* [WHAT THE EXERCISE ASKS] In the listing below, find each line that holds the string "area" and copy it.

EXTRACTED MATERIAL section start

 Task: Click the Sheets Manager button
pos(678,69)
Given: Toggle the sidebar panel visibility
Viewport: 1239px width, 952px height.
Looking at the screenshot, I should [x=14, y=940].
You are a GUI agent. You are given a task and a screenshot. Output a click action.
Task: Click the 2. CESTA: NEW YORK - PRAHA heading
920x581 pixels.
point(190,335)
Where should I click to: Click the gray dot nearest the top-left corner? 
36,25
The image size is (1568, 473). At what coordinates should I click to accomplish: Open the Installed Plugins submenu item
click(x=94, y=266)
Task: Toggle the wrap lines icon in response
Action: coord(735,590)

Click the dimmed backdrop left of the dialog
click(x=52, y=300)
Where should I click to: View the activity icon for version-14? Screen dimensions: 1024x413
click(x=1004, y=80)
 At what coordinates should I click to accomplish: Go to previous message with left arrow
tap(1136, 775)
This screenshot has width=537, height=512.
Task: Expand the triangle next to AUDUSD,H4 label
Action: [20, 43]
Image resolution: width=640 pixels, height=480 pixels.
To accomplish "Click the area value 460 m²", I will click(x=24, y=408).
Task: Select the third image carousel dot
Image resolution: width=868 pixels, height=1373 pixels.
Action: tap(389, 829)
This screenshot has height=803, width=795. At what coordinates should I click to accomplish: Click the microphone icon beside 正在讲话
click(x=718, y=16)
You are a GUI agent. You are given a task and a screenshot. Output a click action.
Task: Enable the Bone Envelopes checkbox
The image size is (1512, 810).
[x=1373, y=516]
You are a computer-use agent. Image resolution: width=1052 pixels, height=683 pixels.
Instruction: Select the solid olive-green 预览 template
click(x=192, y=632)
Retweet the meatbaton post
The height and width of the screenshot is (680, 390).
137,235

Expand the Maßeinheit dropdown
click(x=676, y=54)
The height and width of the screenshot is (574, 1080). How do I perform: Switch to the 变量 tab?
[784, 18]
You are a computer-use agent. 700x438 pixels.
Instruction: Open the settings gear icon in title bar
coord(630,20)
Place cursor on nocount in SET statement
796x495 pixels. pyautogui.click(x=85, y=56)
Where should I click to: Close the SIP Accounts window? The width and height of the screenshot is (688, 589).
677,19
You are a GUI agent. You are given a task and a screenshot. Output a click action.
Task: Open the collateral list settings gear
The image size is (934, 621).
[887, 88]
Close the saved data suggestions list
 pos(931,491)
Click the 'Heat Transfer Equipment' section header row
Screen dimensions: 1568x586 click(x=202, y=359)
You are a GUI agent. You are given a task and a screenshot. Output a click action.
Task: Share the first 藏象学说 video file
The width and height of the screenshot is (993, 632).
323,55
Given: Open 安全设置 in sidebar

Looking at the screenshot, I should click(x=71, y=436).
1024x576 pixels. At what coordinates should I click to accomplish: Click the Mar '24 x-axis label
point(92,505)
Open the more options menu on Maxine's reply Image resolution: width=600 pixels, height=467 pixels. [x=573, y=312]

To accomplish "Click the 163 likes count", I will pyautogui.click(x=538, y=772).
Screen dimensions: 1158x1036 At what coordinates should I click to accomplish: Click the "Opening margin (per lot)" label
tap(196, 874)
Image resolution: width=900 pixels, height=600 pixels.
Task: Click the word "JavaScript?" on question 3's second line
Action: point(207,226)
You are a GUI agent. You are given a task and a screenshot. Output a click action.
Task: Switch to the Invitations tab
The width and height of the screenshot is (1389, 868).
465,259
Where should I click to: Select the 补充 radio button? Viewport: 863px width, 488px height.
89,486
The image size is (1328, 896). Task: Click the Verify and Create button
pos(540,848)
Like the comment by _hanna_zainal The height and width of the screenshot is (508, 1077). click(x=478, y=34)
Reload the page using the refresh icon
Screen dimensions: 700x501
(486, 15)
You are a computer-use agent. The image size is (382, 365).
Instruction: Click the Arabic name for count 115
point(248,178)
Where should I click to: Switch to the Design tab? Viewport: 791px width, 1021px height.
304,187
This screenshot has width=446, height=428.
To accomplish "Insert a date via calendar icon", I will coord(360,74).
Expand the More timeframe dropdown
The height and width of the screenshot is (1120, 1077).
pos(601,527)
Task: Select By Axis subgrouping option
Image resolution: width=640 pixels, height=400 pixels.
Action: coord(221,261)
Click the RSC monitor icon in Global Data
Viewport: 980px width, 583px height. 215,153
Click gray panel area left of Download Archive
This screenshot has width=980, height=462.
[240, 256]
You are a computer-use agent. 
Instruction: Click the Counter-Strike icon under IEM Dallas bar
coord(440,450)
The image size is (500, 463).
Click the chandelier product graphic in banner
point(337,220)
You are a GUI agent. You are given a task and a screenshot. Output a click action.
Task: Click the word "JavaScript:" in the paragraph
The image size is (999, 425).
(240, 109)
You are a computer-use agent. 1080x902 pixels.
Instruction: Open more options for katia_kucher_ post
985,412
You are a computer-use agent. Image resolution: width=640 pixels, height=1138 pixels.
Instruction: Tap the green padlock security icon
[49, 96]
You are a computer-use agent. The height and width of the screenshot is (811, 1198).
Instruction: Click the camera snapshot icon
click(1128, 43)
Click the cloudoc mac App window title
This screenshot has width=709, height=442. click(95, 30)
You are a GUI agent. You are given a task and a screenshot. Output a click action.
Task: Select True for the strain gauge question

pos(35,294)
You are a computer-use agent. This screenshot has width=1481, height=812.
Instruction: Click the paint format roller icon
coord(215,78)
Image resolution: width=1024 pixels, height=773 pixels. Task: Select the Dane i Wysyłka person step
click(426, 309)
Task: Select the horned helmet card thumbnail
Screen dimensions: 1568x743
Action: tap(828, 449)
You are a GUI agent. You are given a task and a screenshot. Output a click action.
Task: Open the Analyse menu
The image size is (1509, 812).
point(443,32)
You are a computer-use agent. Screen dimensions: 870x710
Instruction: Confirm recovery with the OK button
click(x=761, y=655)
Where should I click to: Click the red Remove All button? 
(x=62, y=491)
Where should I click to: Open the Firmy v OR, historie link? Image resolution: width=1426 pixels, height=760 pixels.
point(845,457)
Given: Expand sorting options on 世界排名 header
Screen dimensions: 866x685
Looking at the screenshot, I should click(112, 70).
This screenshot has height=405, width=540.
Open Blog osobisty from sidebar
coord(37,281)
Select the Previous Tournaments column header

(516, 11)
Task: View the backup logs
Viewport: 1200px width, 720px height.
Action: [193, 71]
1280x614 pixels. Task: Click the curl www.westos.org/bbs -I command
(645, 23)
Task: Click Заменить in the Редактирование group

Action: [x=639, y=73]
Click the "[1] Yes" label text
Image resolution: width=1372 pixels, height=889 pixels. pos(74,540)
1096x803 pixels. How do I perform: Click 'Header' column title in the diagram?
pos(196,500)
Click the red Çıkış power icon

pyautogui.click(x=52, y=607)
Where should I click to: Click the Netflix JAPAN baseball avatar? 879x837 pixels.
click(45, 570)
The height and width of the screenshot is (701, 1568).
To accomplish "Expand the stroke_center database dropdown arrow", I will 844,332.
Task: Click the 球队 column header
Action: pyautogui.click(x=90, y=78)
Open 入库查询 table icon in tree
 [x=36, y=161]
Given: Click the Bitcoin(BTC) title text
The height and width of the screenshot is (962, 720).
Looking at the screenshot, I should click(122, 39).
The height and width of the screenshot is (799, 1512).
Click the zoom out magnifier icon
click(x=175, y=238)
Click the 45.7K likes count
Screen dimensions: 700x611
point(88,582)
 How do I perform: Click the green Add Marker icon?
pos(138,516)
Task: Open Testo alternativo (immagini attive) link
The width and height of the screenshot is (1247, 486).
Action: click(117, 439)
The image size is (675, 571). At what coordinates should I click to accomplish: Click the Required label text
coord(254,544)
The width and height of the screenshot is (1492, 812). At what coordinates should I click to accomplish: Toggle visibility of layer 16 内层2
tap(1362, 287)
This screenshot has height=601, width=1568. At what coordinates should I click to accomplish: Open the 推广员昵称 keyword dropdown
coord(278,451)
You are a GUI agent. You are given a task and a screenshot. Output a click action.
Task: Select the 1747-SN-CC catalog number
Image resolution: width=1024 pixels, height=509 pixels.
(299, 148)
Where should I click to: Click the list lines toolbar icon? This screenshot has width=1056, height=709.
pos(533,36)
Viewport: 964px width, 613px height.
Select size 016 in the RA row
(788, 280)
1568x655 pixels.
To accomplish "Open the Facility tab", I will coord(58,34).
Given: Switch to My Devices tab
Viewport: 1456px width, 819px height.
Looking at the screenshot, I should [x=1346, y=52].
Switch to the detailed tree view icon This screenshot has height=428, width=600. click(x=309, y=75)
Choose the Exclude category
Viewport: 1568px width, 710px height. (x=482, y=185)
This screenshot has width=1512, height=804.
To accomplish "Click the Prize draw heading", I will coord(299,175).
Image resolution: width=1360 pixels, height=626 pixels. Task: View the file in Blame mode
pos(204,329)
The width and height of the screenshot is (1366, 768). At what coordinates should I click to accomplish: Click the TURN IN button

EXTRACTED MATERIAL section end

* [RESULT]
To accomplish "Click the area value 460 m²", I will click(x=24, y=408).
Click gray panel area left of Download Archive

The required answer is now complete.